South Korea welcomed a UN nuclear watchdog's decision not to refer its past illicit nuclear experiments to the UN Security Council, while North Korea condemned the UN agency's "double standards" yesterday.
North Korea's state-run Central Radio, monitored by all-news South Korean cable channel YTN, accused the UN International Atomic Energy Agency of giving "tacit approval" to South Korea's nuclear ambitions.
North Korea has cited South Korea's nuclear activities as a major reason for its reluctance to rejoin six-nation talks aimed at ending its atomic weapons program.
Three rounds of six-nation talks have taken place in Beijing since last year, but no breakthrough has been reported. A fourth round scheduled for September did not take place because the North refused to attend.
With no resolution in sight, the US, Japan, South Korea and the EU decided Friday to extend for another year a freeze on a project to build two light-water nuclear reactors in North Korea.
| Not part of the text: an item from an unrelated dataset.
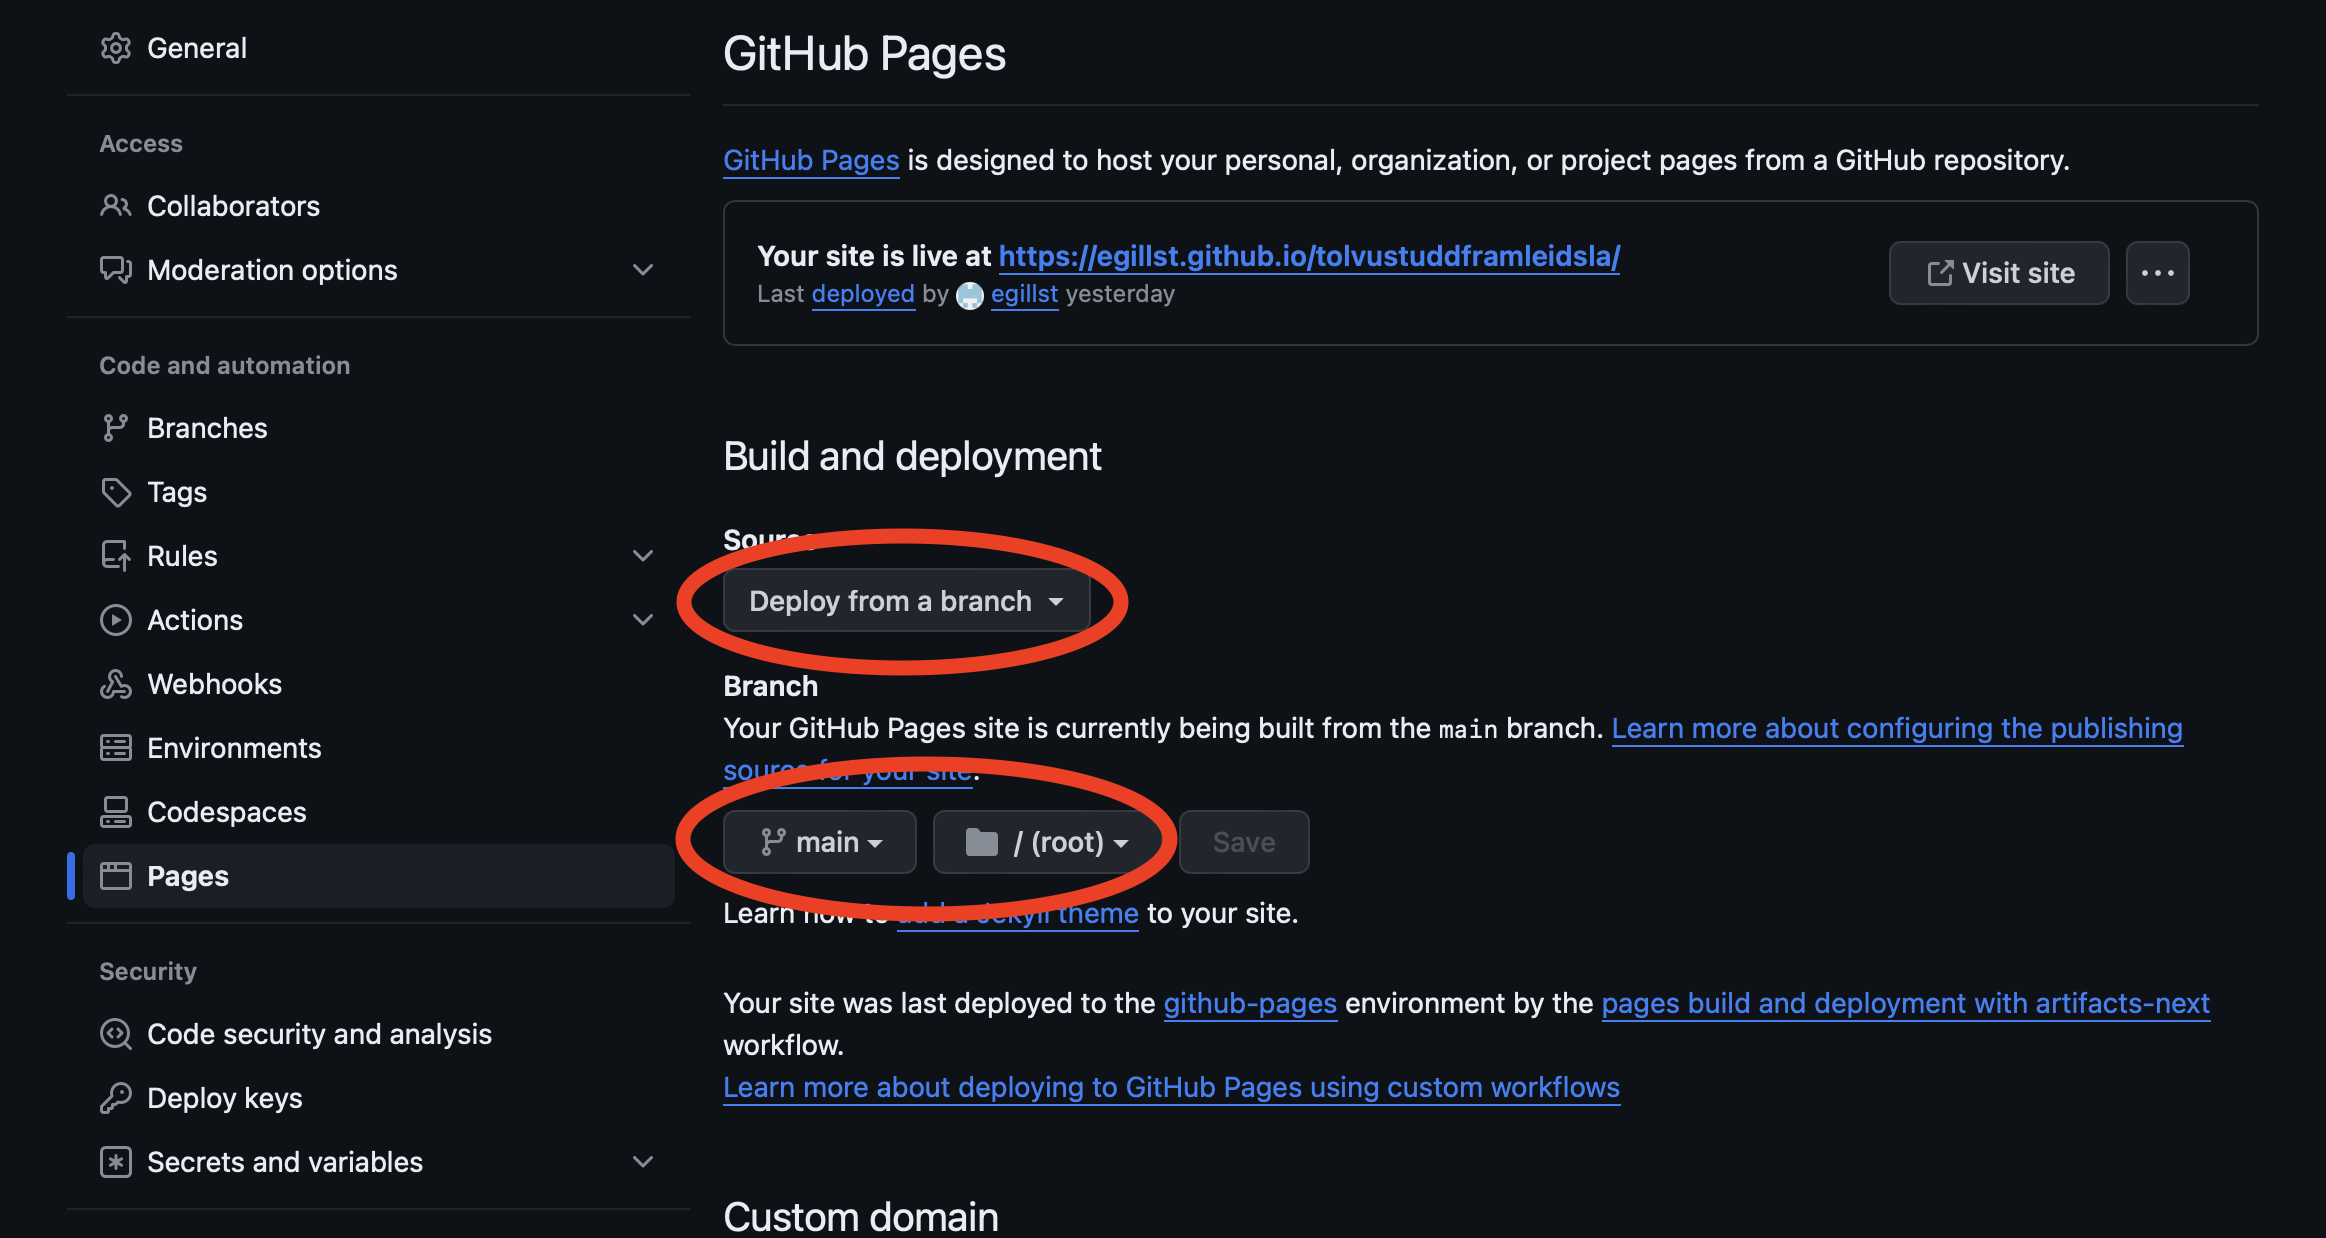Click the egillst user avatar
The width and height of the screenshot is (2326, 1238).
[970, 295]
The power-generating reactors, worth US$4.6 billion, were promised under a 1994 deal in which North Korea agreed to dismantle its plutonium-producing Russian-model heavy water reactors.
It was first suspended for a year through Dec. 1, 2004, after the US accused North Korea of running a secret uranium-enrichment program in violation of the 1994 deal. The freeze will now be extended until Dec. 1, 2005.
North Korea has already threatened to bring up South Korea's controversial nuclear experiments when the two Koreas, the US, China, Japan and Russia resume six-nation talks on ending the communist state's own nuclear weapons programs.
On Friday, IAEA's board of governors criticized South Korea for conducting plutonium and uranium experiments in 1982 and 2000, but refrained from tougher options, including possible referral to the Security Council.
A statement from the board's Canadian chairwoman Ingrid Hall left open the option of harsher future action, however, saying Seoul would continue to be monitored by the nuclear watchdog. That suggested the Security Council referral remained a possibility if new evidence becomes known linking the country to other activities that contravened the Nuclear Nonproliferation Treaty.
"We believe that the IAEA board of governors objectively assessed and appropriately handled the issue of our nuclear experiments," the South Korean Foreign Ministry said in a statement. "We are satisfied that the matter was not reported to the UN Security Council."
South Korea has lobbied allies and the IAEA to prevent a Security Council referral, which could result in sanctions as well as further complicate international efforts to resolve the North Korean nuclear crisis.
Two of the secret South Korean nuclear experiments revealed earlier this year produced minute amounts of weapons-grade uranium and plutonium, but an IAEA report says there was no evidence that they were applied to an arms program.
The chairman's statement said South Korea's actions were a matter of "serious concern" but welcomed "the corrective actions" taken by the government -- cooperation and openness with agency inspectors.